▶ _TEXT UNDER STUDY_:
--*--

Under pressure: Latin American women face forced sterilization

Tamil Kendall-Big 3

July 23, 2014 — Tamil Kendall, a Canadian Institutes of Health Research postdoctoral researcher with the Women and Health Initiative and a Takemi Fellow in HSPH’s Department of Global Health and Population, is an expert in gender and HIV in Latin America who worked in the region for over a decade. She is lead author of a new four-country study that found that health care providers in Latin America are pressuring women living with HIV to be sterilized, and are sometimes even sterilizing them without consent.

How do health care providers in Latin America pressure women to be sterilized, and why do some women capitulate to this pressure?

--*--

▶ _PROVIDED INFORMATION_:
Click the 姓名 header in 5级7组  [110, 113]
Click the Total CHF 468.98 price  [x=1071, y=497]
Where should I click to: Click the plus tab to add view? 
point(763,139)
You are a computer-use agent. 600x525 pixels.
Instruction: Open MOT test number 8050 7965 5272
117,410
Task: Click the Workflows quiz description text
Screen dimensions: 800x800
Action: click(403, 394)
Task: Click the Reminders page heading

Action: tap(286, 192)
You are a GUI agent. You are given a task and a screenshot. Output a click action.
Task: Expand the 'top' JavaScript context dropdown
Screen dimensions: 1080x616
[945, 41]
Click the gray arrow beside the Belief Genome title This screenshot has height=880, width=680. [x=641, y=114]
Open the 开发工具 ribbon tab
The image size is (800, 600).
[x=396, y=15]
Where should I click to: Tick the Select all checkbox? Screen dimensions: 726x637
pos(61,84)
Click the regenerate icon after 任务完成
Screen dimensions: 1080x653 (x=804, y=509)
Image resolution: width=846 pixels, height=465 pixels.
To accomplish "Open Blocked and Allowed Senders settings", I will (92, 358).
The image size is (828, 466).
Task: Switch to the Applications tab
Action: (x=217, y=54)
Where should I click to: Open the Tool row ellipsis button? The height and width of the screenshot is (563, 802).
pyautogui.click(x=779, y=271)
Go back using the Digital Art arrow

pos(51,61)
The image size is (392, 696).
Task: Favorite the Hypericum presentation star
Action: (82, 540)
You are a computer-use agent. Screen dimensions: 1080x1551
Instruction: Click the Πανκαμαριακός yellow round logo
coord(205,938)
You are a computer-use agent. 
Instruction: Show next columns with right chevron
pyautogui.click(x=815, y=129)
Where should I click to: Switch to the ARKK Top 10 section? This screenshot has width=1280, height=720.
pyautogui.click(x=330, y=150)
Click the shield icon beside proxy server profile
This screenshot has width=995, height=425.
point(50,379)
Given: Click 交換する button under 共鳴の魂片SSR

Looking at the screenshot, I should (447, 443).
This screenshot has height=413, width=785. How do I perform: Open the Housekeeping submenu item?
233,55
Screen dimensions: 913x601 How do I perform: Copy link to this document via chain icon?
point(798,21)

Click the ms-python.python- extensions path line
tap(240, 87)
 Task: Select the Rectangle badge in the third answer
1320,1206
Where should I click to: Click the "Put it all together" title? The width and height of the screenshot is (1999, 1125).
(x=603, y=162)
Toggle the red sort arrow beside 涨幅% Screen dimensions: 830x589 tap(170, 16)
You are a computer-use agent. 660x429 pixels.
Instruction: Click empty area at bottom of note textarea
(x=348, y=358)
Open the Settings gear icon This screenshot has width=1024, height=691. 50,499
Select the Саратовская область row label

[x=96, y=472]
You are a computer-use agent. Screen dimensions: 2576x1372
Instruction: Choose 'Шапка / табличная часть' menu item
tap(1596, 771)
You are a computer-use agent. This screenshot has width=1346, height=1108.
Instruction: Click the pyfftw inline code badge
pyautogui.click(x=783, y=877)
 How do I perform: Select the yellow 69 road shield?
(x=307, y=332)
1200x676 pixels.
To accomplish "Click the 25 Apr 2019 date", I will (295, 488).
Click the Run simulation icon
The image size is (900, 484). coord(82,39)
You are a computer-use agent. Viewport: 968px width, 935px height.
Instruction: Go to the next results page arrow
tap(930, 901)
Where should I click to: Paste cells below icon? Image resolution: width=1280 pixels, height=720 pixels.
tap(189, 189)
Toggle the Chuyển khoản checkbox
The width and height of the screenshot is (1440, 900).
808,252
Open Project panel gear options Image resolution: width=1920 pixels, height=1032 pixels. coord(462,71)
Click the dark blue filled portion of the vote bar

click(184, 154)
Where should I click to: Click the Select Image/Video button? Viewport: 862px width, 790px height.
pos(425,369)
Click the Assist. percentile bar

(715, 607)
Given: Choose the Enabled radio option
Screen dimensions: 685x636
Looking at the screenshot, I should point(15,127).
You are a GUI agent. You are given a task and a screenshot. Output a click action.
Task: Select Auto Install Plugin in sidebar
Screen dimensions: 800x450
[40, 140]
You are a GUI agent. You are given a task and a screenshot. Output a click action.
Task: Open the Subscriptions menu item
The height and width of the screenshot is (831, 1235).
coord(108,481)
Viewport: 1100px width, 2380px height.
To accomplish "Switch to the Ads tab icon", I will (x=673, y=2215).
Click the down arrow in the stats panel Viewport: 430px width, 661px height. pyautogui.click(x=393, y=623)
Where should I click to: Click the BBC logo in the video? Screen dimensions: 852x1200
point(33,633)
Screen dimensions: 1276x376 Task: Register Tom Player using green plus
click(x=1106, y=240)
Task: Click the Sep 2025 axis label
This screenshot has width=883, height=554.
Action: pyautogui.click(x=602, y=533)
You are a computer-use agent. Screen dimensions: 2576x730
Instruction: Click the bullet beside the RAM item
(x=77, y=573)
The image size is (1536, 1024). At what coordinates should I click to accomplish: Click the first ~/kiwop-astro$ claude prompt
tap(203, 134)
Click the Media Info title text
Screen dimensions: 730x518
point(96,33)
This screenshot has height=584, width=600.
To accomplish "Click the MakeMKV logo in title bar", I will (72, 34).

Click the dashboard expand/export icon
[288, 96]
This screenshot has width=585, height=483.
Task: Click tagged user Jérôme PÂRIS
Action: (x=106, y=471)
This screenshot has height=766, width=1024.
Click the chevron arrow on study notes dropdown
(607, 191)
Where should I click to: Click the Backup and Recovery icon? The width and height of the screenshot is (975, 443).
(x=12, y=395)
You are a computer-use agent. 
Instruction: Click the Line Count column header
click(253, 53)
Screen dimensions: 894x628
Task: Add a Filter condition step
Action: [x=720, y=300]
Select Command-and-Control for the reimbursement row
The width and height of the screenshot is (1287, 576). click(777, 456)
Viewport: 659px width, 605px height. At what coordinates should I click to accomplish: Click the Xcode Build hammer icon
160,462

--*--

▶ _ACTIVITY 1_:
Summarize the article on forced sterilization above in two sentences.
▶ _ACTIVITY 2_:
Print the part of the article on forced sterilization above starting with "Tamil Kendall-Big 3" and going on through "to this pressure?".

▶ _SOLUTION 1_:
Tamil Kendall, a Canadian Institutes of Health Research postdoctoral researcher and Takemi Fellow at HSPH, is an expert in gender and HIV in Latin America who worked in the region for over a decade. She is lead author of a new four-country study that found that health care providers in Latin America pressure women living with HIV to be sterilized and sometimes sterilize them without consent.

▶ _SOLUTION 2_:
Tamil Kendall-Big 3

July 23, 2014 — Tamil Kendall, a Canadian Institutes of Health Research postdoctoral researcher with the Women and Health Initiative and a Takemi Fellow in HSPH’s Department of Global Health and Population, is an expert in gender and HIV in Latin America who worked in the region for over a decade. She is lead author of a new four-country study that found that health care providers in Latin America are pressuring women living with HIV to be sterilized, and are sometimes even sterilizing them without consent.

How do health care providers in Latin America pressure women to be sterilized, and why do some women capitulate to this pressure?